* _TASK OBJECTIVE_
Copy every line below exactly.

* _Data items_
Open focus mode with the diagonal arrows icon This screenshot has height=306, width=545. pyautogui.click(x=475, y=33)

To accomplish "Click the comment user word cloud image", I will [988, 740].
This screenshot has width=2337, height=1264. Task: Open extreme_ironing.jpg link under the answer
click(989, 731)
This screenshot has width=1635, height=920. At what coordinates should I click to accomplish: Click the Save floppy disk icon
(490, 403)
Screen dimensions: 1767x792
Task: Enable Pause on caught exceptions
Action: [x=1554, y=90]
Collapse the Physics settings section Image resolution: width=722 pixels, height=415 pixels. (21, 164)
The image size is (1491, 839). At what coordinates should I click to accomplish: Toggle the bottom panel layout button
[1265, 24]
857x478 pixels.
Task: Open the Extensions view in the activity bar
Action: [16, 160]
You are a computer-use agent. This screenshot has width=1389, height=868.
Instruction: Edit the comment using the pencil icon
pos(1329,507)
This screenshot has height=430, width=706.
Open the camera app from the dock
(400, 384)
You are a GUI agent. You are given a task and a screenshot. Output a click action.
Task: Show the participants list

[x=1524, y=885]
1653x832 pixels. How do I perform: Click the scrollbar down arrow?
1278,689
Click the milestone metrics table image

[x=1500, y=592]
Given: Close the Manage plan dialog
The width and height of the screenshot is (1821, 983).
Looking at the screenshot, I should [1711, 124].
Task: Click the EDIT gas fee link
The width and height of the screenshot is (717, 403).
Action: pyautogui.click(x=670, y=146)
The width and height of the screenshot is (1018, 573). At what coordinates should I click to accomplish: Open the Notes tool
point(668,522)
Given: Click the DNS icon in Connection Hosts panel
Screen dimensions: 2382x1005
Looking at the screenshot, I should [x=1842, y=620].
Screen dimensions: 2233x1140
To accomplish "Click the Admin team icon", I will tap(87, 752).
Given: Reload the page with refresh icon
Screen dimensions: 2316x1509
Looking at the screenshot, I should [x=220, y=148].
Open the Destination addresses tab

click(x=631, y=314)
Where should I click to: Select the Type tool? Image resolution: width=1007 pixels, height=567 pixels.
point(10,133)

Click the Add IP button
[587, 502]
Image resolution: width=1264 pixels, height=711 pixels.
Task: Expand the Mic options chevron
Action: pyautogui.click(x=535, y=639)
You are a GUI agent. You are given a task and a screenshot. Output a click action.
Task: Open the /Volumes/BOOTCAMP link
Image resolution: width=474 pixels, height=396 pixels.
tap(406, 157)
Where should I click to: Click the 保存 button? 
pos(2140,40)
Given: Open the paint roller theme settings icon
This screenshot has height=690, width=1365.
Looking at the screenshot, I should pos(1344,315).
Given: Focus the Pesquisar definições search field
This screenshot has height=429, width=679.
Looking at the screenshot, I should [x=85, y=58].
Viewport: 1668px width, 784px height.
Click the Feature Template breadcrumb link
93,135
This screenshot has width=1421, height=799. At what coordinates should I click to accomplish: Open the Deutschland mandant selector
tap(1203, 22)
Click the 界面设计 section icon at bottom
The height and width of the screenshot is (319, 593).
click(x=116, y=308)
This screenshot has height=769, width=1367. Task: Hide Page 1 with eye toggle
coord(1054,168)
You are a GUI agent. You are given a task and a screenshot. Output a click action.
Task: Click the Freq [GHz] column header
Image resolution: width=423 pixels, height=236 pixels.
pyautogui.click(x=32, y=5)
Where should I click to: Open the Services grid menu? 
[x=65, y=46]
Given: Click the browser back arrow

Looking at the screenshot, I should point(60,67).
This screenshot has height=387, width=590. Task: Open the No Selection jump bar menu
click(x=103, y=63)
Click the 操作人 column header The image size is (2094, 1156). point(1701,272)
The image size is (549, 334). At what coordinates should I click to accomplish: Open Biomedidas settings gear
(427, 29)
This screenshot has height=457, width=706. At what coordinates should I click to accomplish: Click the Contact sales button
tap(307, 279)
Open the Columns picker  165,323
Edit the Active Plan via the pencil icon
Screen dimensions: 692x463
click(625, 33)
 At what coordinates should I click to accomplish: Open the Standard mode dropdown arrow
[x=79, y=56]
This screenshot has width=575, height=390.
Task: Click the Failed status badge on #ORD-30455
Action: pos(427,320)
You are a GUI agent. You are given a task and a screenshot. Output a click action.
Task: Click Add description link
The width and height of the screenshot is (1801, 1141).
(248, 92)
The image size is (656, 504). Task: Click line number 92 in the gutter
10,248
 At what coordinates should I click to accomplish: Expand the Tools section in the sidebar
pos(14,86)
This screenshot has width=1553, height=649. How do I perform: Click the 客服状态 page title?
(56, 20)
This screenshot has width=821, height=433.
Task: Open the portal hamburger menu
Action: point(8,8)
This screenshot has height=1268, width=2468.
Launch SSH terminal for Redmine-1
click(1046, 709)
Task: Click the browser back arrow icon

* _OUTPUT OF THE EXERCISE_
Open focus mode with the diagonal arrows icon This screenshot has height=306, width=545. pyautogui.click(x=475, y=33)

To accomplish "Click the comment user word cloud image", I will [988, 740].
This screenshot has width=2337, height=1264. Task: Open extreme_ironing.jpg link under the answer
click(989, 731)
This screenshot has width=1635, height=920. At what coordinates should I click to accomplish: Click the Save floppy disk icon
(490, 403)
Screen dimensions: 1767x792
Task: Enable Pause on caught exceptions
Action: [x=1554, y=90]
Collapse the Physics settings section Image resolution: width=722 pixels, height=415 pixels. (21, 164)
The image size is (1491, 839). At what coordinates should I click to accomplish: Toggle the bottom panel layout button
[1265, 24]
857x478 pixels.
Task: Open the Extensions view in the activity bar
Action: [16, 160]
You are a computer-use agent. This screenshot has width=1389, height=868.
Instruction: Edit the comment using the pencil icon
pos(1329,507)
This screenshot has height=430, width=706.
Open the camera app from the dock
(400, 384)
You are a GUI agent. You are given a task and a screenshot. Output a click action.
Task: Show the participants list

[x=1524, y=885]
1653x832 pixels. How do I perform: Click the scrollbar down arrow?
1278,689
Click the milestone metrics table image

[x=1500, y=592]
Given: Close the Manage plan dialog
The width and height of the screenshot is (1821, 983).
Looking at the screenshot, I should [1711, 124].
Task: Click the EDIT gas fee link
The width and height of the screenshot is (717, 403).
Action: pyautogui.click(x=670, y=146)
The width and height of the screenshot is (1018, 573). At what coordinates should I click to accomplish: Open the Notes tool
point(668,522)
Given: Click the DNS icon in Connection Hosts panel
Screen dimensions: 2382x1005
Looking at the screenshot, I should [x=1842, y=620].
Screen dimensions: 2233x1140
To accomplish "Click the Admin team icon", I will tap(87, 752).
Given: Reload the page with refresh icon
Screen dimensions: 2316x1509
Looking at the screenshot, I should [x=220, y=148].
Open the Destination addresses tab

click(x=631, y=314)
Where should I click to: Select the Type tool? Image resolution: width=1007 pixels, height=567 pixels.
point(10,133)

Click the Add IP button
[587, 502]
Image resolution: width=1264 pixels, height=711 pixels.
Task: Expand the Mic options chevron
Action: pyautogui.click(x=535, y=639)
You are a GUI agent. You are given a task and a screenshot. Output a click action.
Task: Open the /Volumes/BOOTCAMP link
Image resolution: width=474 pixels, height=396 pixels.
tap(406, 157)
Where should I click to: Click the 保存 button? 
pos(2140,40)
Given: Open the paint roller theme settings icon
This screenshot has height=690, width=1365.
Looking at the screenshot, I should pos(1344,315).
Given: Focus the Pesquisar definições search field
This screenshot has height=429, width=679.
Looking at the screenshot, I should [x=85, y=58].
Viewport: 1668px width, 784px height.
Click the Feature Template breadcrumb link
93,135
This screenshot has width=1421, height=799. At what coordinates should I click to accomplish: Open the Deutschland mandant selector
tap(1203, 22)
Click the 界面设计 section icon at bottom
The height and width of the screenshot is (319, 593).
click(x=116, y=308)
This screenshot has height=769, width=1367. Task: Hide Page 1 with eye toggle
coord(1054,168)
You are a GUI agent. You are given a task and a screenshot. Output a click action.
Task: Click the Freq [GHz] column header
Image resolution: width=423 pixels, height=236 pixels.
pyautogui.click(x=32, y=5)
Where should I click to: Open the Services grid menu? 
[x=65, y=46]
Given: Click the browser back arrow

Looking at the screenshot, I should point(60,67).
This screenshot has height=387, width=590. Task: Open the No Selection jump bar menu
click(x=103, y=63)
Click the 操作人 column header The image size is (2094, 1156). point(1701,272)
The image size is (549, 334). At what coordinates should I click to accomplish: Open Biomedidas settings gear
(427, 29)
This screenshot has height=457, width=706. At what coordinates should I click to accomplish: Click the Contact sales button
tap(307, 279)
Open the Columns picker  165,323
Edit the Active Plan via the pencil icon
Screen dimensions: 692x463
click(625, 33)
 At what coordinates should I click to accomplish: Open the Standard mode dropdown arrow
[x=79, y=56]
This screenshot has width=575, height=390.
Task: Click the Failed status badge on #ORD-30455
Action: pos(427,320)
You are a GUI agent. You are given a task and a screenshot. Output a click action.
Task: Click Add description link
The width and height of the screenshot is (1801, 1141).
(248, 92)
The image size is (656, 504). Task: Click line number 92 in the gutter
10,248
 At what coordinates should I click to accomplish: Expand the Tools section in the sidebar
pos(14,86)
This screenshot has width=1553, height=649. How do I perform: Click the 客服状态 page title?
(56, 20)
This screenshot has width=821, height=433.
Task: Open the portal hamburger menu
Action: point(8,8)
This screenshot has height=1268, width=2468.
Launch SSH terminal for Redmine-1
click(1046, 709)
Task: Click the browser back arrow icon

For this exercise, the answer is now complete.